In this case I’m talking about my writing. I have allowed the novel to become Lord Commander of the Back Burner. There it lives in full control of my stray thoughts and hopes. There it can build an army of worries and doubts that populate the space at the back of my mind. There it can live a full life and, eventually, die.

This is wholly unacceptable. What I truly need is a base level of understanding of how much stuff I can effectively do and a plan to manage that over the course of a day in a way that allows room for everything and no back burner philosophy. Of course, this is what I’ve been looking for my entire life.

Still looking.

 

Some Thoughts:

  1. Another person cannot kill your desire. That is merely an excuse for whatever doubt already lived inside of you. Yes, pain and suffering is real, but those things are part of life and meant to be dealt with. Any quitting is entirely the result of you giving up on you. So, stop blaming other people and get to work.
  2. My mom lives on whim alone. Unfortunately whenever she has one of these moments of whimsy the world is expected to stop functioning and immediately rush to her aid so that she can accomplish whatever bit of ridiculousness that has currently absorbed her thinking. This leads to a great deal of anger from the people around her–especially my kids who ‘don’t have time for that’ or even an ounce of the patience required. It is a great lesson in patience, because she is really tough to deal with.
  3. Loving is hard. Sometimes it can be absolutely unbearable.

2.106: A Roadmap to Living Well

Lately I’ve been all about the Thich Nhat Hanh quotes. As I move closer and closer to a more buddhist practice (and not just philosophical stance) I am finding his words particularly enlightening. He says, for example, “People have a hard time letting go of their suffering. Out of a fear of the unknown, they prefer suffering that is familiar.” If I apply this to my relationships it helps me to recognize that I do have a fear of the unknown. Particularly I have a fear of being and eventually dying alone. I do not prefer that end. I hope to find my way to the clearing with my partner holding my hand. Still, circumstance continues to remind me that I have chosen an emotional path that closes me off from any realistic and obtainable options. This is largely due to the fact that I have personally decided upon one option and one partner and that choice–that discovery of a soulmate–changed everything for me. There is no iteration of reality where I don’t see us hand in hand as I find that clearing at the end of the road.
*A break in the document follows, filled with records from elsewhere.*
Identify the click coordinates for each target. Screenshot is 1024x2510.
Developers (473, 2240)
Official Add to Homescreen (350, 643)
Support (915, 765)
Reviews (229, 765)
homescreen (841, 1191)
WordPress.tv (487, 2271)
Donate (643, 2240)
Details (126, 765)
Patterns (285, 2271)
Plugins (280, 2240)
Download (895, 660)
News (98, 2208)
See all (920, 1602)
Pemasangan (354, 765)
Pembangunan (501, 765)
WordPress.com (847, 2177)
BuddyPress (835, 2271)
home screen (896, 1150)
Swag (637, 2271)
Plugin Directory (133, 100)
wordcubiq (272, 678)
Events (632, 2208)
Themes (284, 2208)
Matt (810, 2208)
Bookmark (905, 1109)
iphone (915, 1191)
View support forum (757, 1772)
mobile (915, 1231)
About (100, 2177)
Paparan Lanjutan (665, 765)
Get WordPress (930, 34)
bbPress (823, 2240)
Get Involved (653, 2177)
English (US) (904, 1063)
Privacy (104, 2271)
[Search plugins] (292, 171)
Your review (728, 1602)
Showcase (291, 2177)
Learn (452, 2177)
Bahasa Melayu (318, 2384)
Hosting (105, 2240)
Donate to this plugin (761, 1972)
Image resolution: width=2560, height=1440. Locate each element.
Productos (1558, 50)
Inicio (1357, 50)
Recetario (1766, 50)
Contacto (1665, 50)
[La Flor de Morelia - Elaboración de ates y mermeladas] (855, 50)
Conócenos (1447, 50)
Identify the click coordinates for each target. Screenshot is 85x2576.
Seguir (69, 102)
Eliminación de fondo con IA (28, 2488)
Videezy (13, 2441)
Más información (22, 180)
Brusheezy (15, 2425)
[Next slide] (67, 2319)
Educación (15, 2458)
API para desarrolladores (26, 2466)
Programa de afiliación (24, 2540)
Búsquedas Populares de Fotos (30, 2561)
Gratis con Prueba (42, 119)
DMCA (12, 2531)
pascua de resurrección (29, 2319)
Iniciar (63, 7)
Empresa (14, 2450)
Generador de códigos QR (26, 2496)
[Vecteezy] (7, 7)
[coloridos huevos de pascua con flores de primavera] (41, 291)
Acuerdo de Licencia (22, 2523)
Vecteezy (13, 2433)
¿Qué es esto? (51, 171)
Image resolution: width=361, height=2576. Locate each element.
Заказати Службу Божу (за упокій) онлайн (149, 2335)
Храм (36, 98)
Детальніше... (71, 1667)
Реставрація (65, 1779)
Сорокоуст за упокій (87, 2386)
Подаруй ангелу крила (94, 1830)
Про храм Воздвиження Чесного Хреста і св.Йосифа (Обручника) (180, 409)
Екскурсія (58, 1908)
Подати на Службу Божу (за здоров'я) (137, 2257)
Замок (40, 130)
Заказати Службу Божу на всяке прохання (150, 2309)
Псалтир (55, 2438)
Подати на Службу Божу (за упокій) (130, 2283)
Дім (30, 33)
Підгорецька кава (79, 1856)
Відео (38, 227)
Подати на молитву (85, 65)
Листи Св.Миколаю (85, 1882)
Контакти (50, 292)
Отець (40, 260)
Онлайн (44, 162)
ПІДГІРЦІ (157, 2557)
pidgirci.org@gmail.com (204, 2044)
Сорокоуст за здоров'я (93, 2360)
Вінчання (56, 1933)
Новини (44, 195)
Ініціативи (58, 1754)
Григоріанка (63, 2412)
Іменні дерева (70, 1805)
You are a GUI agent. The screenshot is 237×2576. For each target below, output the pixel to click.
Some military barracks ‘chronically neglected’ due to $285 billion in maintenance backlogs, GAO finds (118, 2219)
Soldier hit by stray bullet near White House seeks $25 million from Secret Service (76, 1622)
What Thich Nhat Hanh is talking about is present suffering and mindfulness. He is speaking to the fears we have of letting go now. In fact he writes, “Hope is important because it can make the present moment less difficult to bear. If we believe that tomorrow will be better, we can bear a hardship today.” So we let go with hope of tomorrow. Then we take action and we are mindful of those actions so that we can be mindful of his next lesson to realize that, “My actions are my only true belongings. I cannot escape the consequences of my actions. My actions are the ground upon which I stand.” This lesson is where I sit now. I am at once burned out on teaching and love. The stress and fatigue of both flow into each other creating a deluge at the edge of my consciousness threatening to breach the dam of my actions. I exist in a space where I have stepped far back from ‘Meet them where they are’ and far towards, “If they aren’t already there they don’t matter.” The latter is a place ruined teachers go, and I don’t mean to be that person.

Awareness isn’t action. I’m taking responsibility to have positive actions that move me forward and affect those around me in a positive way. It is a difficult and slow step, but one that will ultimately point me in the direction of a healthy life both mentally and physically.